Starting with the line that contains "How do I perform: Select the Type tab?" and going on through the line that contains "Action: pos(367,7)", both included, output those lines of the data below as a numbered list with blank lines omitted.

--- START ---

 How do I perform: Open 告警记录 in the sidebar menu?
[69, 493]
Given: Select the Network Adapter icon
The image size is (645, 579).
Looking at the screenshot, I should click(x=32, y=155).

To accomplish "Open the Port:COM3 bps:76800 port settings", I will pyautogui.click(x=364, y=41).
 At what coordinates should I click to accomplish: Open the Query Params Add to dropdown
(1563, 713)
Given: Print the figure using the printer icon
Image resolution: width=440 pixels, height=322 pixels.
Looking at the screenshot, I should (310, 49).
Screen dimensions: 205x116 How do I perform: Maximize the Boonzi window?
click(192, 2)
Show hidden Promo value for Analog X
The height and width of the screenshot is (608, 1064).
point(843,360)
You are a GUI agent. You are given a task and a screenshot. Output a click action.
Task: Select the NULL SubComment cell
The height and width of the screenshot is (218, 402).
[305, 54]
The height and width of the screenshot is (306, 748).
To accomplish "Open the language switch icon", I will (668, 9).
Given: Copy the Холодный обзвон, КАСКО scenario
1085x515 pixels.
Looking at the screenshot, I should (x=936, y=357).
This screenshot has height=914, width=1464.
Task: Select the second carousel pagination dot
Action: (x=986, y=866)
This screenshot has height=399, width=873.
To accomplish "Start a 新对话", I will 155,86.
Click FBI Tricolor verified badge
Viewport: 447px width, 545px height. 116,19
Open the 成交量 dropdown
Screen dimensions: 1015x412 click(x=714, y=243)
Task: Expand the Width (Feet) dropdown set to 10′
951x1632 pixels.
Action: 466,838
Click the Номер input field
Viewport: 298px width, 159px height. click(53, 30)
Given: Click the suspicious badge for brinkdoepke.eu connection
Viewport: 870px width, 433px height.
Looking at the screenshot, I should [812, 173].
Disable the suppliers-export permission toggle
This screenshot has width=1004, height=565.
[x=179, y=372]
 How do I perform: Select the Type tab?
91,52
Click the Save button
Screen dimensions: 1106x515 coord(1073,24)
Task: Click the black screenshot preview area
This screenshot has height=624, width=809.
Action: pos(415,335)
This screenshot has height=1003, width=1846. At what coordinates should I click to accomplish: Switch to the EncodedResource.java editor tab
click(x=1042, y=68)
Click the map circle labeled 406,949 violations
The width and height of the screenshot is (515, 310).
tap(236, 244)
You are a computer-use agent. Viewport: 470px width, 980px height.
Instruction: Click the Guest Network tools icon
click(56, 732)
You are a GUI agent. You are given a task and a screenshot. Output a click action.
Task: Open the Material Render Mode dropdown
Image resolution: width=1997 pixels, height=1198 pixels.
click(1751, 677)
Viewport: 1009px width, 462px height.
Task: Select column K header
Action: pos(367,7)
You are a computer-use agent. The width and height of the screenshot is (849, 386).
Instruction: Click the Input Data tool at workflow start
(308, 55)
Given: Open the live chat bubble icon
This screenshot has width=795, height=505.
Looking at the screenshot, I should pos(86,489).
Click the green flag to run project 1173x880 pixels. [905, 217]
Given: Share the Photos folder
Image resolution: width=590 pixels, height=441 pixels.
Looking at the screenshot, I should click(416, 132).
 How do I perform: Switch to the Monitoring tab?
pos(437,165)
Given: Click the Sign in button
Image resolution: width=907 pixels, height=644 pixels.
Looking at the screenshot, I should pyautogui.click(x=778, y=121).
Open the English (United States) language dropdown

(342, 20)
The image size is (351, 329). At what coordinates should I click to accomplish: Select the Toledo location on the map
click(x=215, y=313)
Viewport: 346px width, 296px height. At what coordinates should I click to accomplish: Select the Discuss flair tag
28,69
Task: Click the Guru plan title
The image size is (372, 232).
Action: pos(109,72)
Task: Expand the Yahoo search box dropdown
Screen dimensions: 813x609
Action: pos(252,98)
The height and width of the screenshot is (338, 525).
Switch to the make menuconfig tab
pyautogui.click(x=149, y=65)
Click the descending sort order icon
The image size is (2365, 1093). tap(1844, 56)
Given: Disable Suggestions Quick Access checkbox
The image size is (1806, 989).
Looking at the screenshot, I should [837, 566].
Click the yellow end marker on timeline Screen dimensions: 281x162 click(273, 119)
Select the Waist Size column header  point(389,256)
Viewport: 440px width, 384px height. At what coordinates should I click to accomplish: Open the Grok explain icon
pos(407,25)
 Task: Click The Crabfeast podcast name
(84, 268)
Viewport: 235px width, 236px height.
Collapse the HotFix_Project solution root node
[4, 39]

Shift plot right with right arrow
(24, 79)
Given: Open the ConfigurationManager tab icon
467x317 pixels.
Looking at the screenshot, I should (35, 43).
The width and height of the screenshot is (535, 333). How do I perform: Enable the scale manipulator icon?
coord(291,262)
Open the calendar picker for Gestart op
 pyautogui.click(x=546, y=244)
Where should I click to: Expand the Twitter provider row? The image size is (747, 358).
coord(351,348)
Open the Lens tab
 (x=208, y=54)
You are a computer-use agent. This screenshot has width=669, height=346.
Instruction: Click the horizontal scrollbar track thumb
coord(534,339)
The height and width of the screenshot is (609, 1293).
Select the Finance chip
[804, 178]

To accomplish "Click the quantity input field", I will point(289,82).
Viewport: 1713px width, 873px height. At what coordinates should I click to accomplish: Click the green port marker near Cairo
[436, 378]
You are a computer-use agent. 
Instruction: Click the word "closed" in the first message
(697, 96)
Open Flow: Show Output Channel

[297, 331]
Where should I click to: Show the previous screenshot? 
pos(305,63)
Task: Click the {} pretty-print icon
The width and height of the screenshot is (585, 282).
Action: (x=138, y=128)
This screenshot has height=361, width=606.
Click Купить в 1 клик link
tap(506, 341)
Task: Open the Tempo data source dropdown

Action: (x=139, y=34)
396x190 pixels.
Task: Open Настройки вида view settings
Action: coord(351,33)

--- END ---

Output below:
1.  How do I perform: Select the Type tab?
2. 91,52
3. Click the Save button
4. Screen dimensions: 1106x515 coord(1073,24)
5. Task: Click the black screenshot preview area
6. This screenshot has height=624, width=809.
7. Action: pos(415,335)
8. This screenshot has height=1003, width=1846. At what coordinates should I click to accomplish: Switch to the EncodedResource.java editor tab
9. click(x=1042, y=68)
10. Click the map circle labeled 406,949 violations
11. The width and height of the screenshot is (515, 310).
12. tap(236, 244)
13. You are a computer-use agent. Viewport: 470px width, 980px height.
14. Instruction: Click the Guest Network tools icon
15. click(56, 732)
16. You are a GUI agent. You are given a task and a screenshot. Output a click action.
17. Task: Open the Material Render Mode dropdown
18. Image resolution: width=1997 pixels, height=1198 pixels.
19. click(1751, 677)
20. Viewport: 1009px width, 462px height.
21. Task: Select column K header
22. Action: pos(367,7)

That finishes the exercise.